Journalist Bill Bishop

Every now and then an intellectual insight cuts through the confusing morass of opinion and tells us exactly why conflict plagues this nation.

Of course the cross-currents that affect the nation also wash over states and local communities. We see that here in Michigan and in the Bay-Saginaw area that struggles to regain economic viability while Midland appears more stable.

The problem with recognizing a keen insight about national and local social dysfunction is, however, that there is seldom a clear-cut remedy.

The insight presented by a fairly new book, "The Big Sort" Why The Clustering of Like-Minded America is Tearing Us Apart," is described by the publisher, Houghton Mifflin, as "the landmark story of how America came to be a country of swelling cultural division, economic separation, and political polarization."

Journalist Bill Bishop (in collaboration with sociologist and statistician Robert Cushing) analyzes demographical data to show how Americans have sorted themselves geographically, economically, and politically into like-minded communities over three decades.

Homogeneity breeds economic inequality, cultural misunderstanding, political extremism, and legislative gridlock, the publishers state, asserting: "This is the story of our times, and its reality poses a profound threat to democracy, but no one before now has seemed to notice, let alone been able to describe, its causes and consequences.

"People with college degrees were relatively evenly spread across the nation's cities in 1970. Thirty years later, college graduates had congregated in particular cities, a phenomenon that decimated the economies in some places and caused other regions to flourish."

Religion, as always, is part of the divide. The generation of ministers who built sprawling mega-churches in the new suburbs learned to attract their stadium-sized congregations through the "homogeneous unit principle." The new churches were designed for cookie-cutter parishioners, what one church-growth proponent described as "people like us."

Analysis of voting trends in the book is most convincing. In 1976, only about a quarter of America's voters lived in a county a presidential candidate won by a landslide margin. By 2004, it was nearly half. That fact alone is a startling change.

The author notes that businesses learned to target their marketing to like-minded "image tribes," a technique used by Republicans in the 2004 campaign.

The following is an eye-opening insight: "Living in politically like-minded groups has had its consequences. People living in homogeneous communities grow both more extreme and more certain in their beliefs. Locally, therefore, governments backed by large majorities are tackling every conceivable issue. Nationally, however, Congress has lost most of its moderate members and is mired in conflict."

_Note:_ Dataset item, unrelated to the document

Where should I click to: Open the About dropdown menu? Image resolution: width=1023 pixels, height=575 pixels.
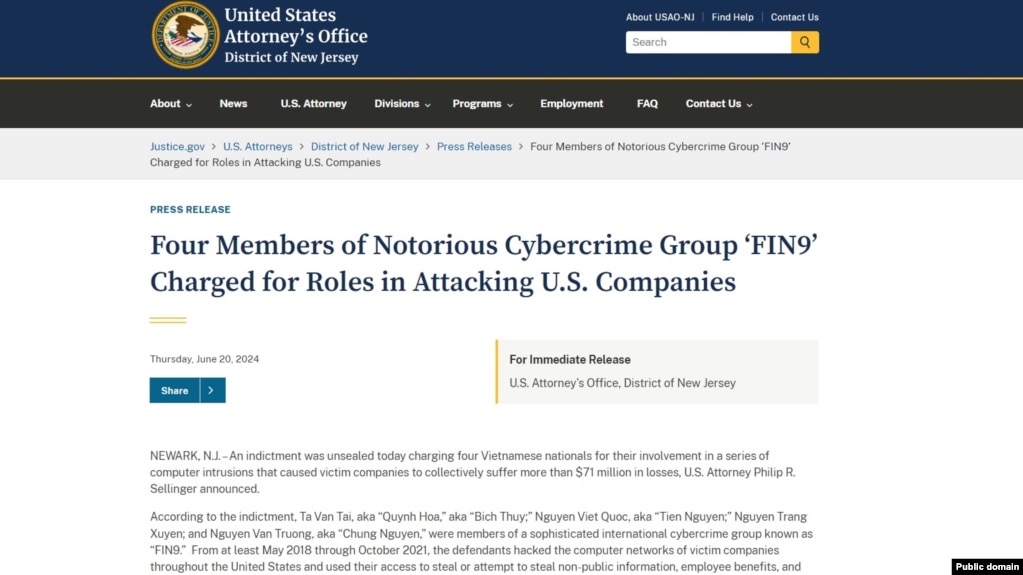coord(171,104)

Like Robert Putnam's "Bowling Alone," Richard Florida's "The Rise of the Creative Class," and Thomas Frank's "What's the Matter with Kansas?," "The Big Sort" explores the connection between cultural evolution, economic change, and the power of place.

"This book, however, is the first account that systematically ties cultural and economic evolution to the changing political landscape of America," according to the publishers.

We are like rats in a maze, responding to the next piece of cheese dangled by the political and marketing puppeteers.

The pregnant question remains: what do we do to maintain our national and local equilibrium?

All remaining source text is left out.